§ Task objective:
Every line from the one containing "You are a computer-use" through the end of the listing below goes in the output, exactly and without pictures.

■ ■ ■ ■ ■

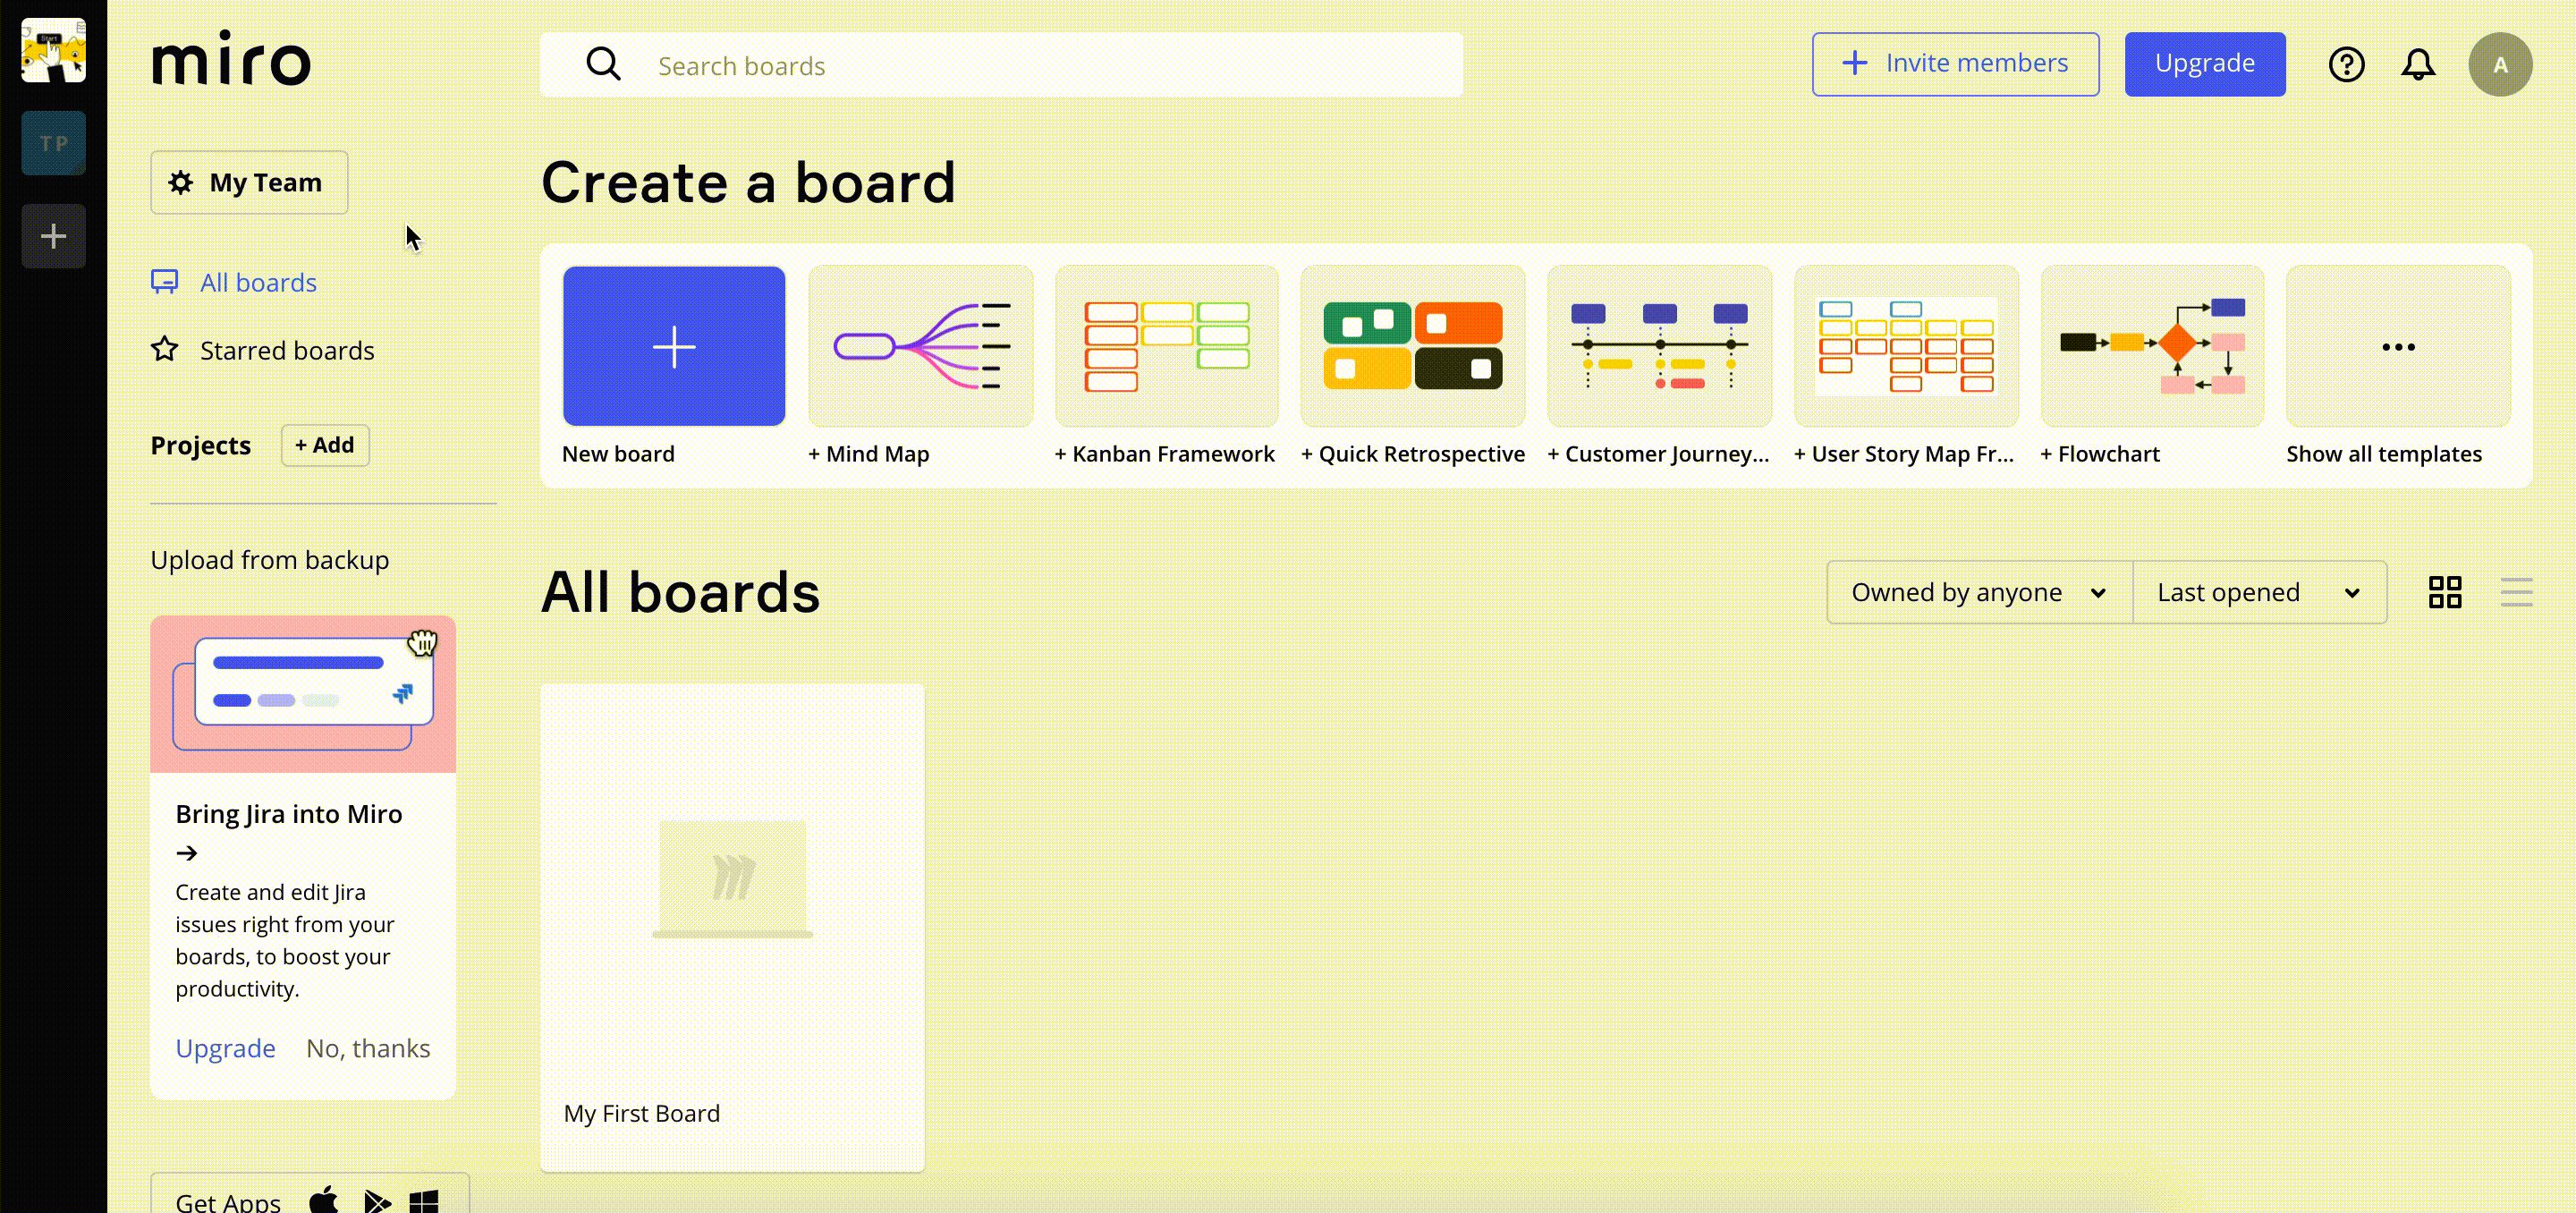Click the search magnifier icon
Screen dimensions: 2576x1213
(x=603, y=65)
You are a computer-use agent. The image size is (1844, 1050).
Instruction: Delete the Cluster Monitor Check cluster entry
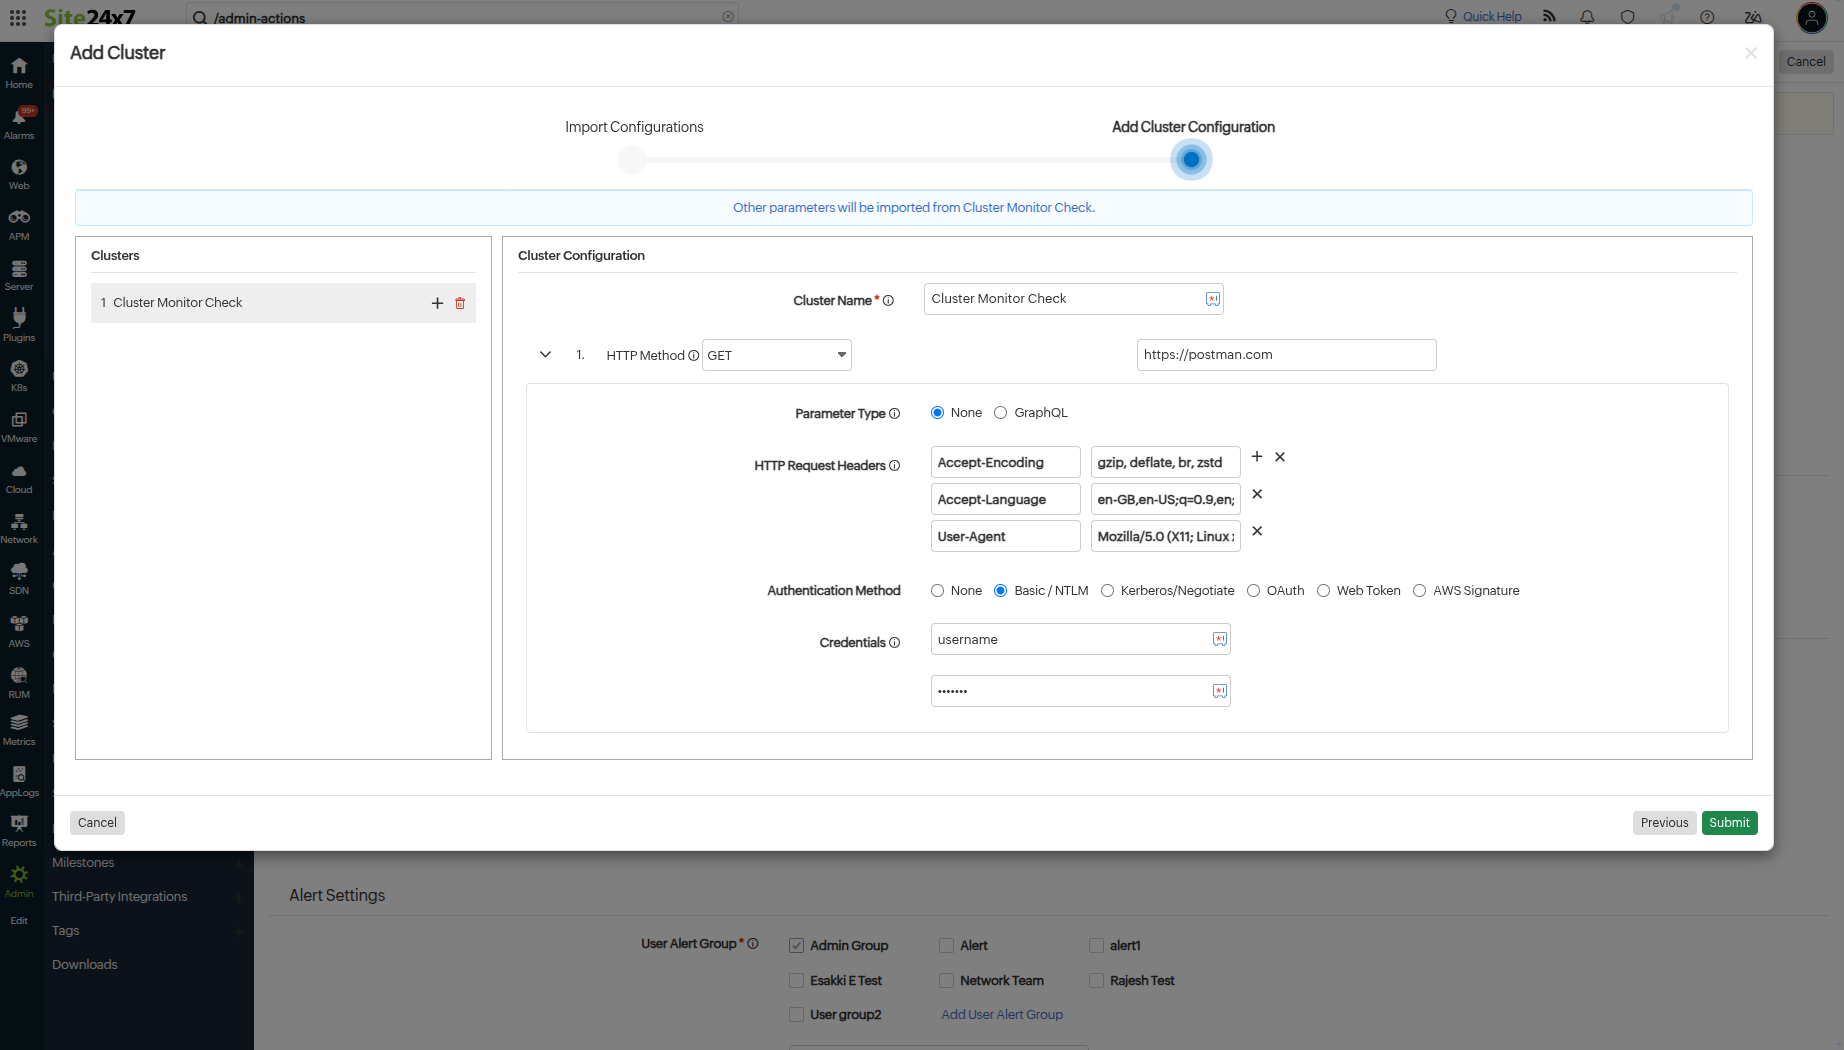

■ ■ ■ ■ ■

§ Solution to this task:
You are a computer-use agent. The image size is (1844, 1050).
Instruction: Delete the Cluster Monitor Check cluster entry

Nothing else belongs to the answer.